→ Problem statement
Below are several entries. Transcribe exactly those lines that fall from the one with "Task: Expand the" through the one with "This screenshot has height=829, width=1705.", end lines included.

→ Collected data
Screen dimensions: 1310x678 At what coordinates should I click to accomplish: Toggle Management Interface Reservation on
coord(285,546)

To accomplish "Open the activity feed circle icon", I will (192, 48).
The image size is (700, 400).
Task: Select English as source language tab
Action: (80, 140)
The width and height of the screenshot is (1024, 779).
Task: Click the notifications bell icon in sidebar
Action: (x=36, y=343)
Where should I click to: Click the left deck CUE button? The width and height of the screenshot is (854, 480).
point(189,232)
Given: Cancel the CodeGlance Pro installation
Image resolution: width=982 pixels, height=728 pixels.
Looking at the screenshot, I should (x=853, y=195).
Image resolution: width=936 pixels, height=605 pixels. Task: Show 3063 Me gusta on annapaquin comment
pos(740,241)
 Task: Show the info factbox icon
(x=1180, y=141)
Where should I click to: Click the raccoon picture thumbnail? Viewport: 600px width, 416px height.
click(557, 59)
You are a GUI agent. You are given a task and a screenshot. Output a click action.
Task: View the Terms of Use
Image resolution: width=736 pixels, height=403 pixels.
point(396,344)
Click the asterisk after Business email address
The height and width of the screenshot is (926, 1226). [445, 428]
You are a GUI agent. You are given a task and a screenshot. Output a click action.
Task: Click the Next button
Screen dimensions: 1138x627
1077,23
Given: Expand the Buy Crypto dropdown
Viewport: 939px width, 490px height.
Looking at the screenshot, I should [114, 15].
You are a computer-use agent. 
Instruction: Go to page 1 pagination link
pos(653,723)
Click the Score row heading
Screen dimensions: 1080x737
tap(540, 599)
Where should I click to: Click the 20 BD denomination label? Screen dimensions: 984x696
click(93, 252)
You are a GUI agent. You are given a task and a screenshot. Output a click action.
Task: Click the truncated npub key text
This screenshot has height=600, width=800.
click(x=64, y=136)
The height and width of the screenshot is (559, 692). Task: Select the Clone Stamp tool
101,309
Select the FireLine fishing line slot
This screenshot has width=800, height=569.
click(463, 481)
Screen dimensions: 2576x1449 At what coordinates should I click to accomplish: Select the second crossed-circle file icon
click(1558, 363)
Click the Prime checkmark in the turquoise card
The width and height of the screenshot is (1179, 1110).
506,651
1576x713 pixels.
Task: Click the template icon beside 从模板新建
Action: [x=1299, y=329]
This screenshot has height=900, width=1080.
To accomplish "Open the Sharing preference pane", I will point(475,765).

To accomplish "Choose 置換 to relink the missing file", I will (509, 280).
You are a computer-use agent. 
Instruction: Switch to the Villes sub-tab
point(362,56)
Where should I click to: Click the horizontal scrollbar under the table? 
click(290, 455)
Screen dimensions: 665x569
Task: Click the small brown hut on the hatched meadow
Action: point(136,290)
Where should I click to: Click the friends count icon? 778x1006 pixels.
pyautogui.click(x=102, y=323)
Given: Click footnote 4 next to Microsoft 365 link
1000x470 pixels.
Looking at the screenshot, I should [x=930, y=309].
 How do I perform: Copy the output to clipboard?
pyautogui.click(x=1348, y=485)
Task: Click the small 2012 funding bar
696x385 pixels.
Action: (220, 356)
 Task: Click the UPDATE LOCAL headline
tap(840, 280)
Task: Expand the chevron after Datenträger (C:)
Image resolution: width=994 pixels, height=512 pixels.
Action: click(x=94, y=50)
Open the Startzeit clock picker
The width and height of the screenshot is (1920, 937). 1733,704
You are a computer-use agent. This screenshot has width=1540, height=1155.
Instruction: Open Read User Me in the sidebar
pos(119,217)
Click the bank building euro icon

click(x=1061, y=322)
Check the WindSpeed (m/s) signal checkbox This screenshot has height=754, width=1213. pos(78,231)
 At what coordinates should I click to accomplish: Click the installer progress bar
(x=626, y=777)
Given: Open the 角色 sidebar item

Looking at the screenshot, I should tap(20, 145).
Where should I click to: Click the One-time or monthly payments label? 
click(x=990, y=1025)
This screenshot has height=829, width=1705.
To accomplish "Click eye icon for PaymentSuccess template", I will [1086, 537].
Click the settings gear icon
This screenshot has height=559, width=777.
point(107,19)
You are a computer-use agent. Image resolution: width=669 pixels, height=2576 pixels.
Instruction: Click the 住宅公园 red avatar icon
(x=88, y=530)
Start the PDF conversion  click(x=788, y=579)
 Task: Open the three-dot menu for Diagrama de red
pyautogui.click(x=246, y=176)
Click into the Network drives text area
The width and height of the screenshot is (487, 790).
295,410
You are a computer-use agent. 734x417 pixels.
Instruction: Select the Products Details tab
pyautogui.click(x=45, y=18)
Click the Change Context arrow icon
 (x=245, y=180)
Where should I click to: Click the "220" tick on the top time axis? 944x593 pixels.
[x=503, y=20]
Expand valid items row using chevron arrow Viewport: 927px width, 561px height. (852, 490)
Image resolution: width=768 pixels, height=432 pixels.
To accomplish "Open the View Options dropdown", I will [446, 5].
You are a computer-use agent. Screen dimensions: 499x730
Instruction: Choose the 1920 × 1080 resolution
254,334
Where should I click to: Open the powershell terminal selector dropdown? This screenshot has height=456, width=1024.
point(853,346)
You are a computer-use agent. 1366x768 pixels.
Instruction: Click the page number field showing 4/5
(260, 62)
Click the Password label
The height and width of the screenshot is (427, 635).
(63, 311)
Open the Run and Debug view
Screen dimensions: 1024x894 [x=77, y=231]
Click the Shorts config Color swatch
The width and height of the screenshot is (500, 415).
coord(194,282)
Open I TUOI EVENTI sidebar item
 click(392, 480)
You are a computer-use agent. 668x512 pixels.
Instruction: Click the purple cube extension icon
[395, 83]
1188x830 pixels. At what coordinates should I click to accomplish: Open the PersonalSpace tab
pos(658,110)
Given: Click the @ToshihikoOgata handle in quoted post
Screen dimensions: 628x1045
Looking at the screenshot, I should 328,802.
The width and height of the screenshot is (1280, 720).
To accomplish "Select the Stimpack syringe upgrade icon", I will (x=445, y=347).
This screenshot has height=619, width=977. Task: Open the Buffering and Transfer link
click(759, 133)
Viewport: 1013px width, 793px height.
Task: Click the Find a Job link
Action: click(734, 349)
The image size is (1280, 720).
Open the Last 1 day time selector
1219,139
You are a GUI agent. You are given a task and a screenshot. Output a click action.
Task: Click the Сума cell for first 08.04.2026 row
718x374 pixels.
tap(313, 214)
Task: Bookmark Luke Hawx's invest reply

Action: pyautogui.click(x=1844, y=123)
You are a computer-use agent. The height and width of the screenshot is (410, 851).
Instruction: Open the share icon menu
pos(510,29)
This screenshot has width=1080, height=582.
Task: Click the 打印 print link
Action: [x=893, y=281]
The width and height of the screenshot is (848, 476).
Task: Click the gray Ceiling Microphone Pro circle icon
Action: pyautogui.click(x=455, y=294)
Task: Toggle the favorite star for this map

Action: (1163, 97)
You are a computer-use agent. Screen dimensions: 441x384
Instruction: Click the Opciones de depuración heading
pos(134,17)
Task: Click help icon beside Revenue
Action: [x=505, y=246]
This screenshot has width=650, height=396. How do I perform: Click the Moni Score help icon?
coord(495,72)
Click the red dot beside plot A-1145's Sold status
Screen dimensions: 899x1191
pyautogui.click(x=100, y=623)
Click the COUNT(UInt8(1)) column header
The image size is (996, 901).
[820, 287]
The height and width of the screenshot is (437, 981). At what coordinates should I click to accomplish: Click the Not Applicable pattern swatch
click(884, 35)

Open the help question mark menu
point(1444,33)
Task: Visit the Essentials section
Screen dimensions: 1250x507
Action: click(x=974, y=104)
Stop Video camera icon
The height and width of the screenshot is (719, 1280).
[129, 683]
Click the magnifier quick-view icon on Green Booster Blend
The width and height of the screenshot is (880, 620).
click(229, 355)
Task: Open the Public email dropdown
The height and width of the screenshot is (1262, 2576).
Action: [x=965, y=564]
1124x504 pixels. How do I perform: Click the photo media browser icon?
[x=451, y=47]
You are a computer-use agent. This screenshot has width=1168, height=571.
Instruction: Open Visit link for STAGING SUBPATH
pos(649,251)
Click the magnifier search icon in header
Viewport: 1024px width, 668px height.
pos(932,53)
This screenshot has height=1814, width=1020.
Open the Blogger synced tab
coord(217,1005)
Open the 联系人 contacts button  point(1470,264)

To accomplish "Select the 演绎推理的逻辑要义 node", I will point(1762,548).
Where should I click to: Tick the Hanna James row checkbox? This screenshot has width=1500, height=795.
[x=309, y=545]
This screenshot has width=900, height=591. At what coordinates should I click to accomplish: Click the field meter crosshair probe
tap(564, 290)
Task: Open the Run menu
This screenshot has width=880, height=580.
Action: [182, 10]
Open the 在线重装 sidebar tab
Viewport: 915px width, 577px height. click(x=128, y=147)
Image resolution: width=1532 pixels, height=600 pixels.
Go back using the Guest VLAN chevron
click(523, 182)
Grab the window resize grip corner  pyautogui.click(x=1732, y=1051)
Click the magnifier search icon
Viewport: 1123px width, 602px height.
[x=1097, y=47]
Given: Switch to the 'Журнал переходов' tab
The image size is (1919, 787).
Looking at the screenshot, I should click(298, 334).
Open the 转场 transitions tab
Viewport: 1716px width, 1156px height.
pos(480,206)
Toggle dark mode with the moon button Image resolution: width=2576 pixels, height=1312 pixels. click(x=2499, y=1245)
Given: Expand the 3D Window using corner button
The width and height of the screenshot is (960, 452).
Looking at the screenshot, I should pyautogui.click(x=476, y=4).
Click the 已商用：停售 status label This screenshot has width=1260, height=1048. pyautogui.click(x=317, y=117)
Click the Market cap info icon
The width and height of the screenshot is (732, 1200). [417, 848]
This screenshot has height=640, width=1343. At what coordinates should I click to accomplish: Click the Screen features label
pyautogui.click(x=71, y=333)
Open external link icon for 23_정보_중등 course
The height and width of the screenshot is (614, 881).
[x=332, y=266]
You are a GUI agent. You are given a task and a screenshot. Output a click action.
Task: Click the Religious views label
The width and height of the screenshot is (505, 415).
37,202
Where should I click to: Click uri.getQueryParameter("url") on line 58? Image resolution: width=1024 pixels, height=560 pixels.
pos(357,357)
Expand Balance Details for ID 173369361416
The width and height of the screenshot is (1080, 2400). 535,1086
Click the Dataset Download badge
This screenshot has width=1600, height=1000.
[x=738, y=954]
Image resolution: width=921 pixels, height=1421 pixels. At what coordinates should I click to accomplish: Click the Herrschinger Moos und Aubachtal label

→ Exercise result
Task: Expand the chevron after Datenträger (C:)
Image resolution: width=994 pixels, height=512 pixels.
Action: click(x=94, y=50)
Open the Startzeit clock picker
The width and height of the screenshot is (1920, 937). 1733,704
You are a computer-use agent. This screenshot has width=1540, height=1155.
Instruction: Open Read User Me in the sidebar
pos(119,217)
Click the bank building euro icon

click(x=1061, y=322)
Check the WindSpeed (m/s) signal checkbox This screenshot has height=754, width=1213. pos(78,231)
 At what coordinates should I click to accomplish: Click the installer progress bar
(x=626, y=777)
Given: Open the 角色 sidebar item

Looking at the screenshot, I should tap(20, 145).
Where should I click to: Click the One-time or monthly payments label? 
click(x=990, y=1025)
This screenshot has height=829, width=1705.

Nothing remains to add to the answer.